(Beginning of Dataset content)
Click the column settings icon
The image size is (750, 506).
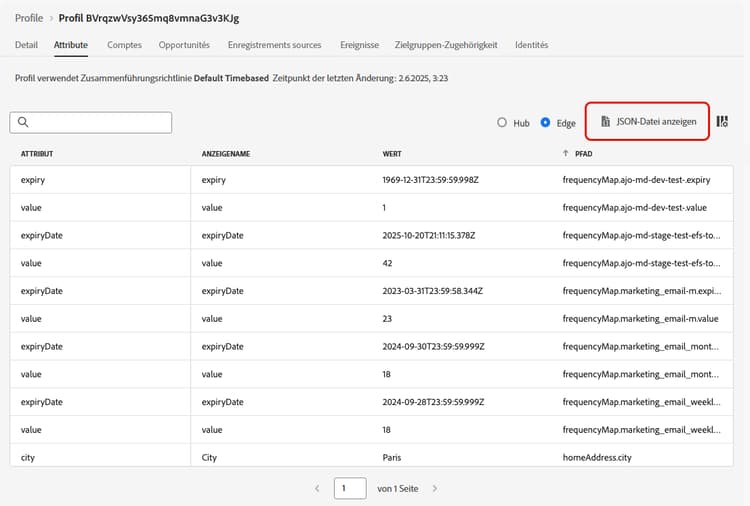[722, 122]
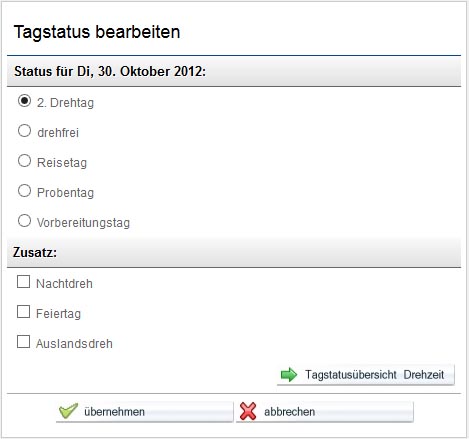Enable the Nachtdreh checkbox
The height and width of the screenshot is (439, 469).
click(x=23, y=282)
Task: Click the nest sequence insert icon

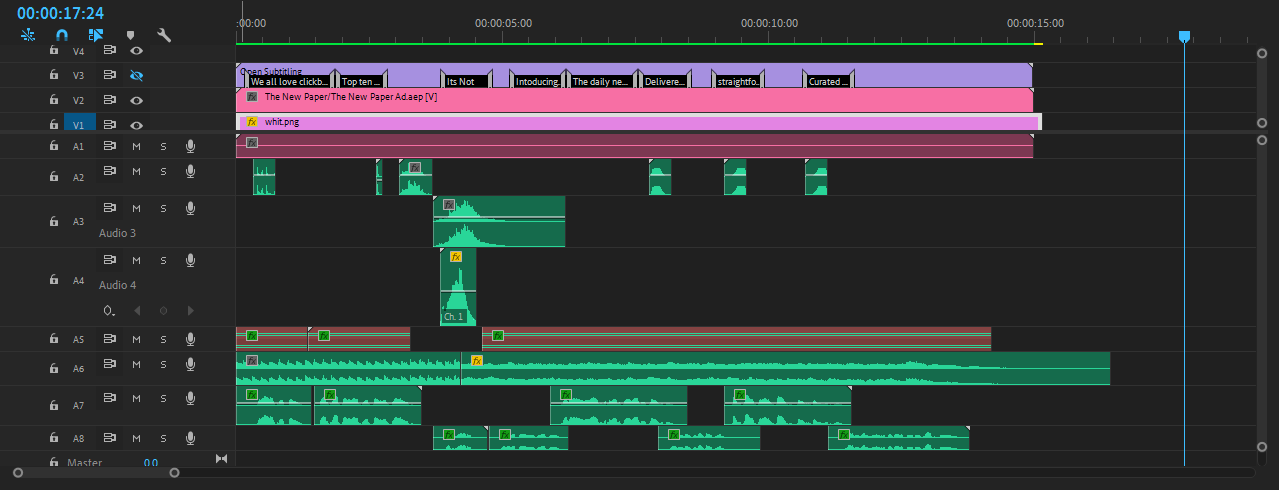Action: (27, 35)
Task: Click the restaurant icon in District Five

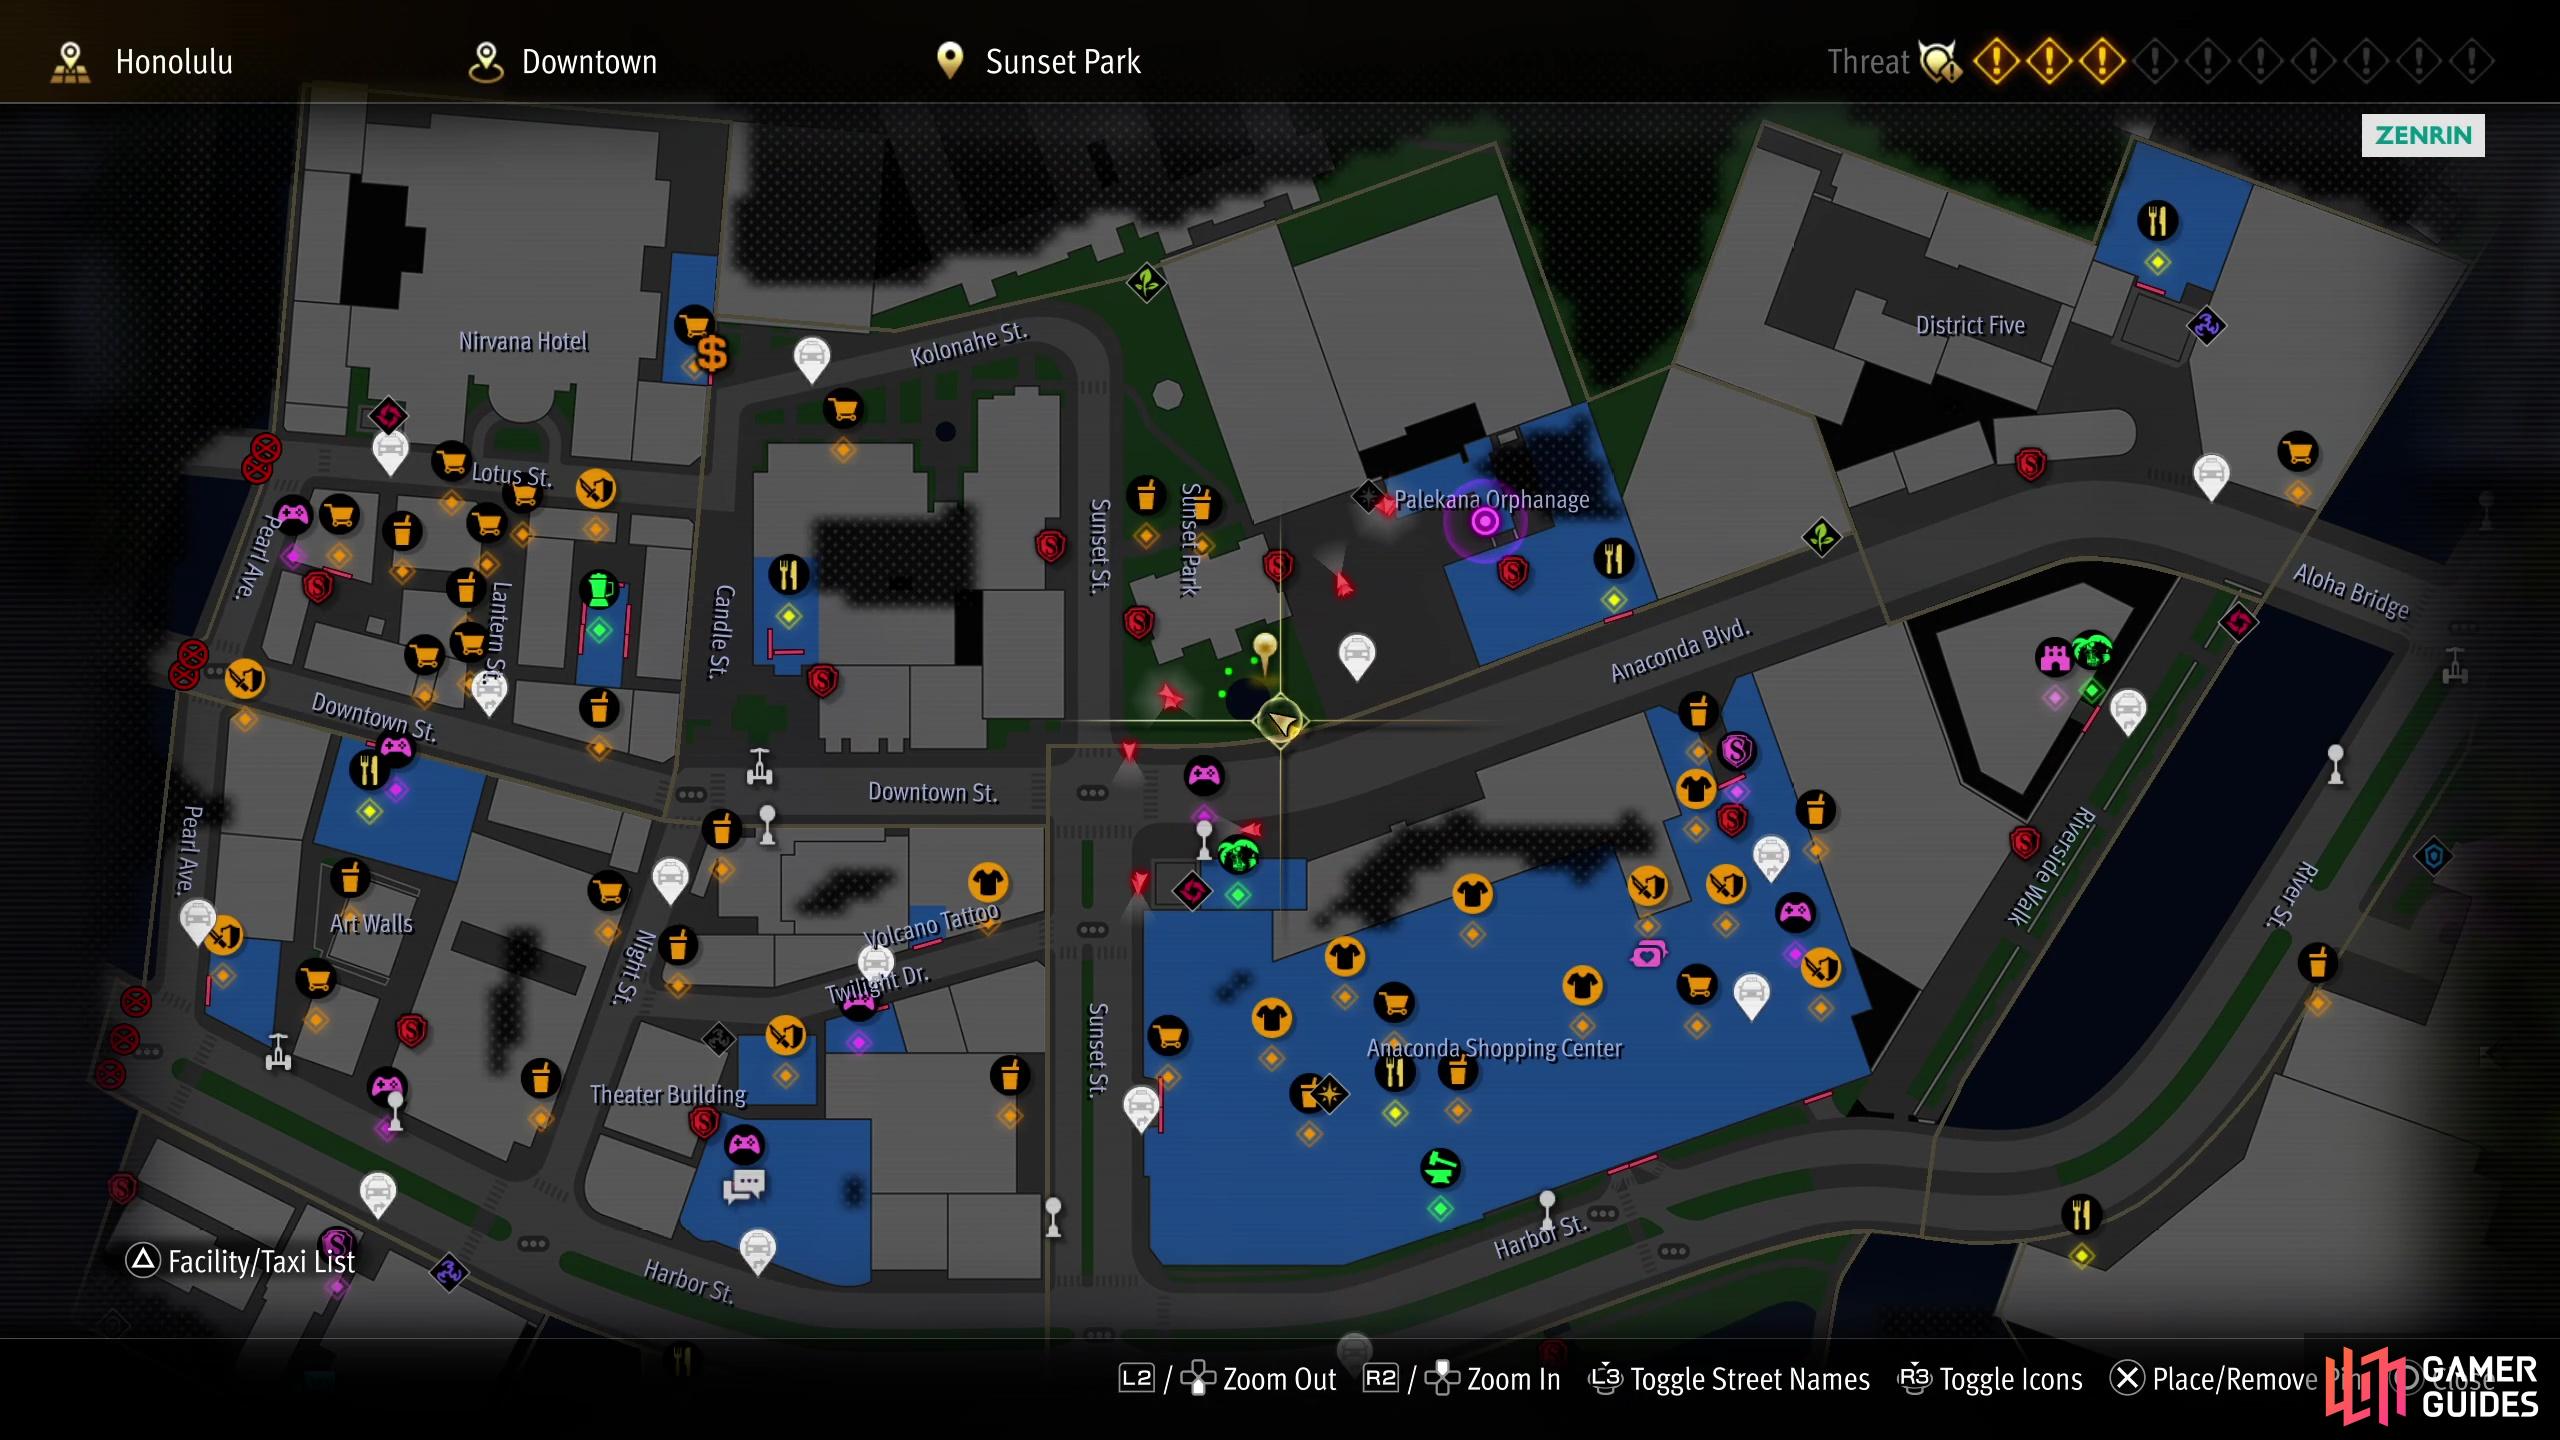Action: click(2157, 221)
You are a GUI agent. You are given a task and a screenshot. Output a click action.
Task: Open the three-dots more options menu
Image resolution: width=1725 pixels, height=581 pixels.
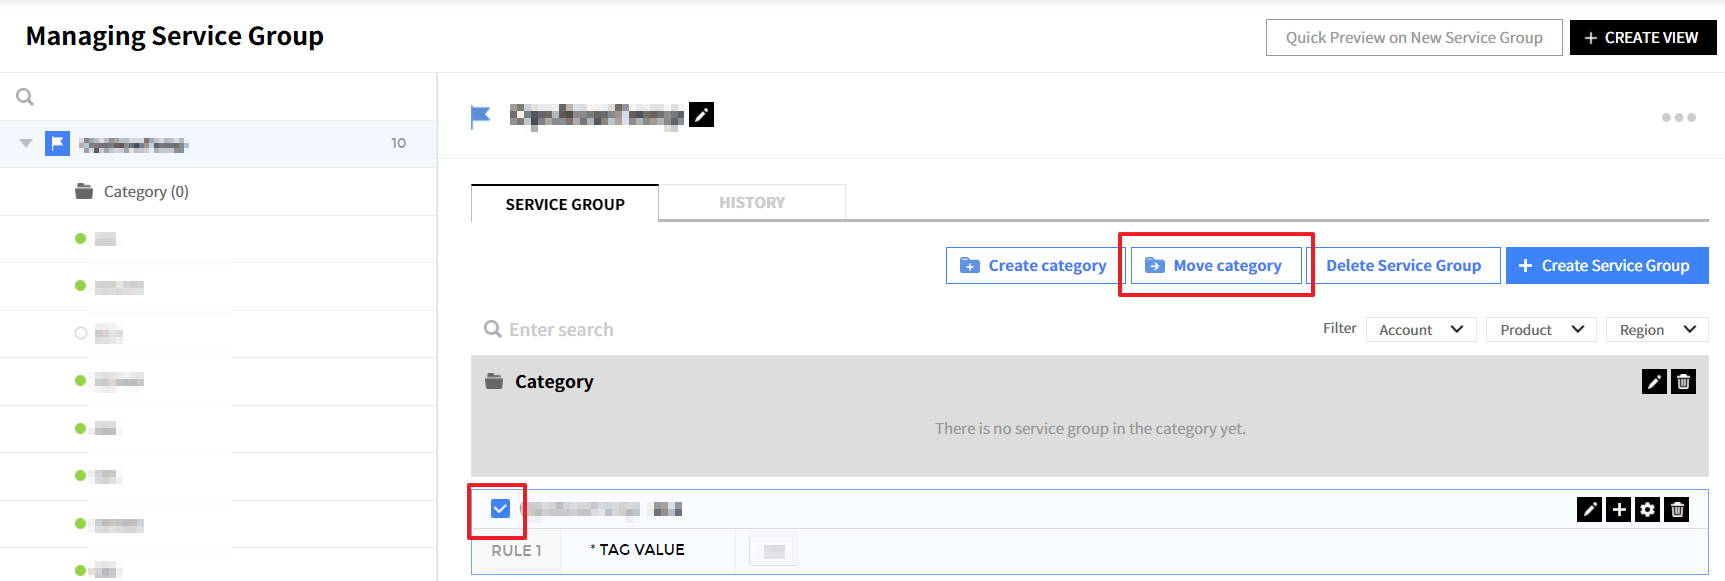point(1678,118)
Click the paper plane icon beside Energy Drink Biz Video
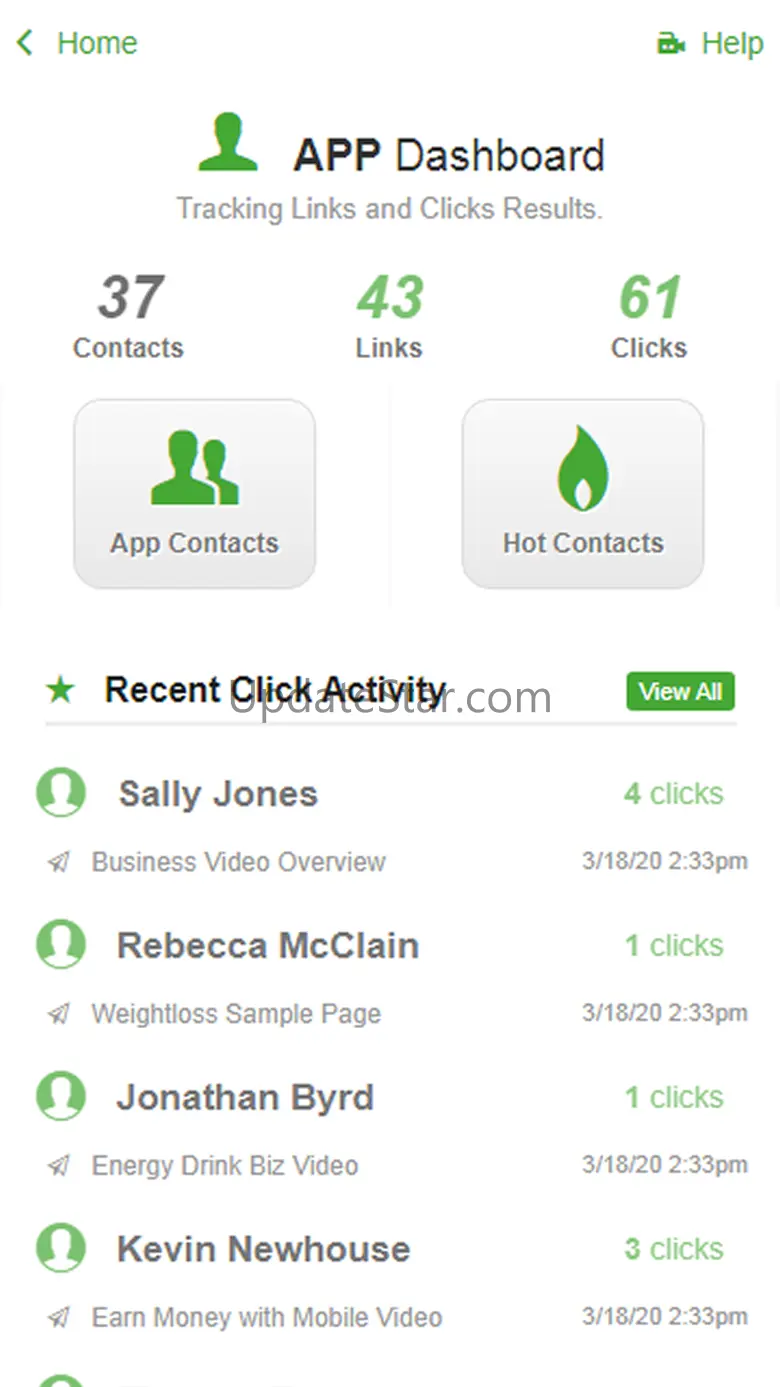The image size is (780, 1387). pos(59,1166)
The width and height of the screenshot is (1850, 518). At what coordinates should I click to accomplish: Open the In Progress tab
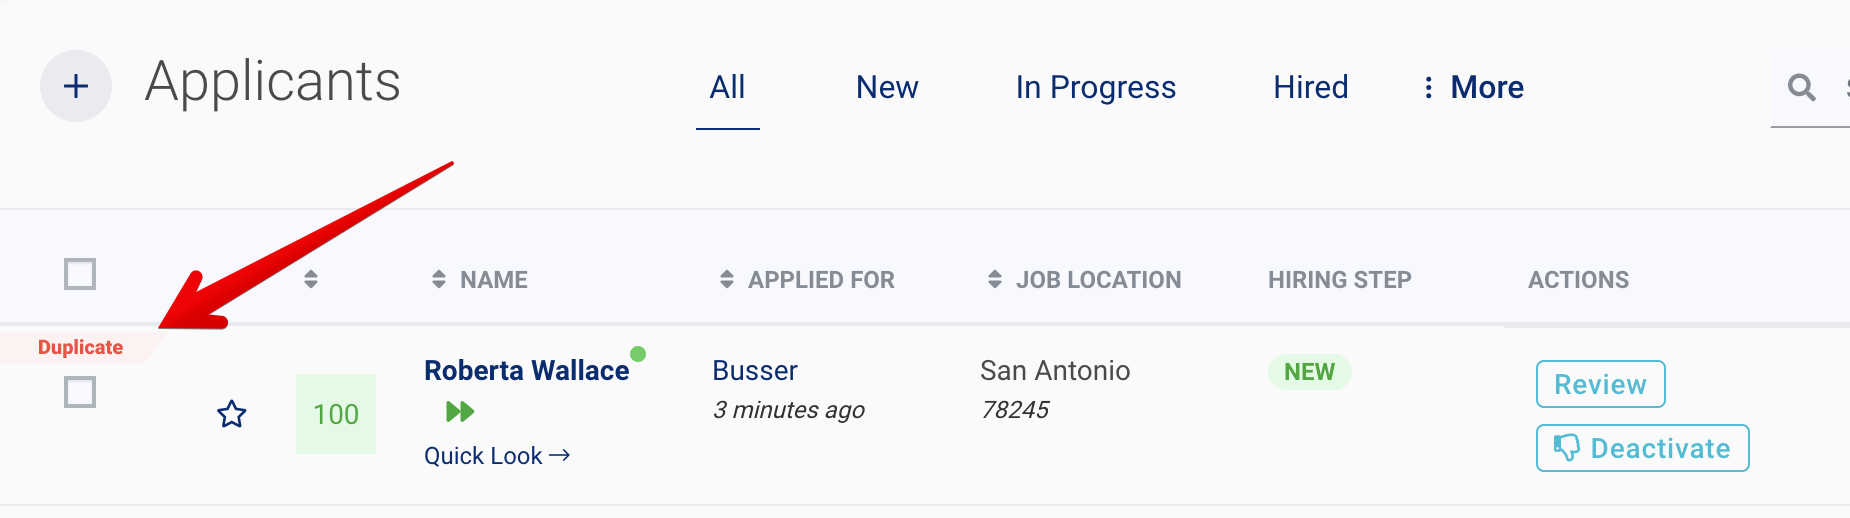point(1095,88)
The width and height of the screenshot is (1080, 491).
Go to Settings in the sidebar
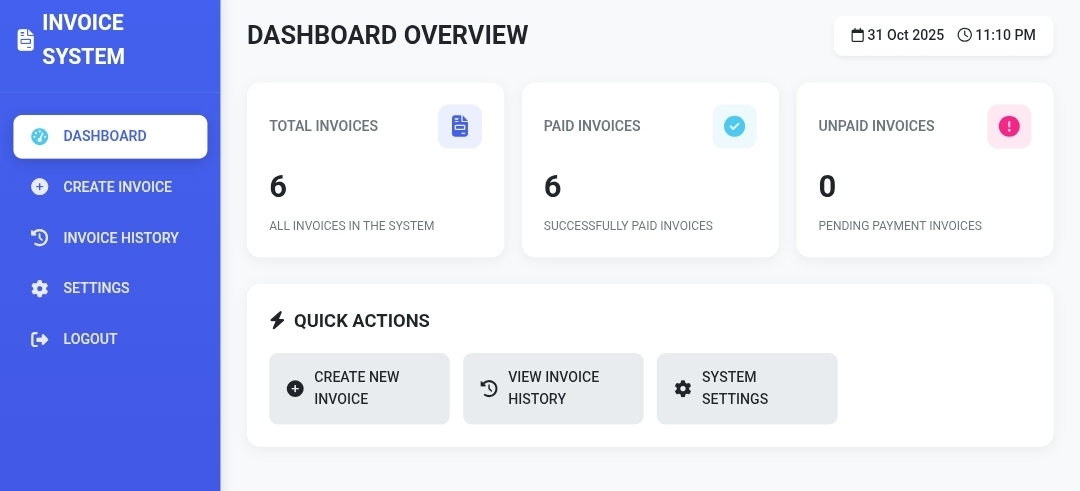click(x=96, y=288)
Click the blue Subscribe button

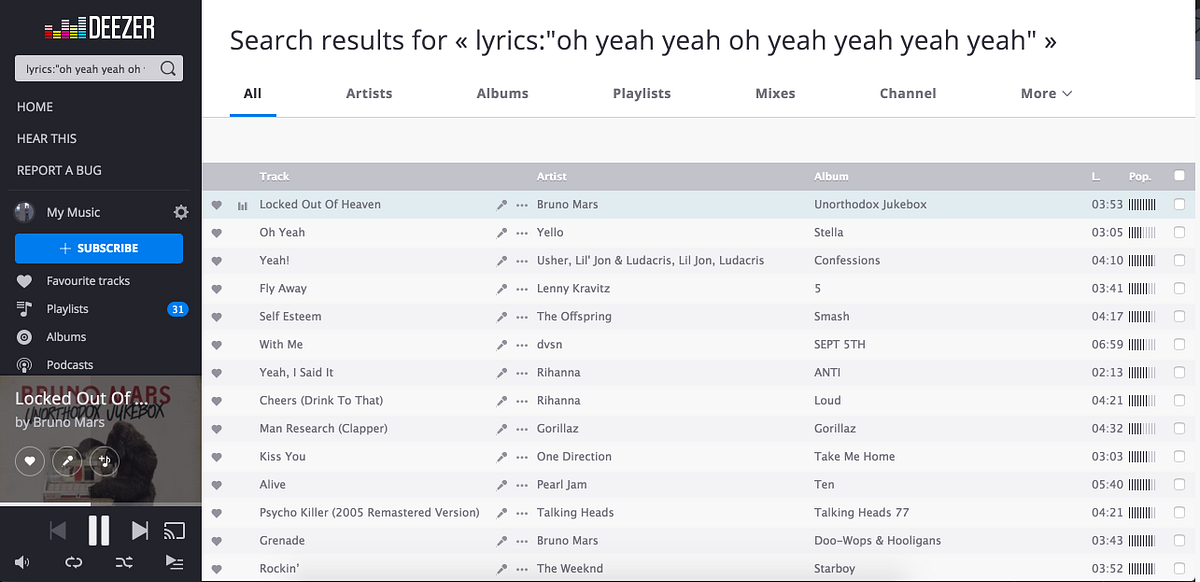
(End of Dataset content)
Exercise ▸
The answer must be the full set of records, repeated exactly, with no pictures.

Response area ▸
Click the column settings icon
The image size is (750, 506).
[722, 122]
Enable the Nachtdreh checkbox
The height and width of the screenshot is (439, 469).
click(x=23, y=282)
Task: Click the nest sequence insert icon

Action: (27, 35)
Task: Click the restaurant icon in District Five

Action: click(2157, 221)
You are a GUI agent. You are given a task and a screenshot. Output a click action.
Task: Open the three-dots more options menu
Image resolution: width=1725 pixels, height=581 pixels.
point(1678,118)
Click the paper plane icon beside Energy Drink Biz Video
The image size is (780, 1387). pos(59,1166)
The width and height of the screenshot is (1850, 518). At what coordinates should I click to accomplish: Open the In Progress tab
point(1095,88)
The width and height of the screenshot is (1080, 491).
Go to Settings in the sidebar
click(x=96, y=288)
Click the blue Subscribe button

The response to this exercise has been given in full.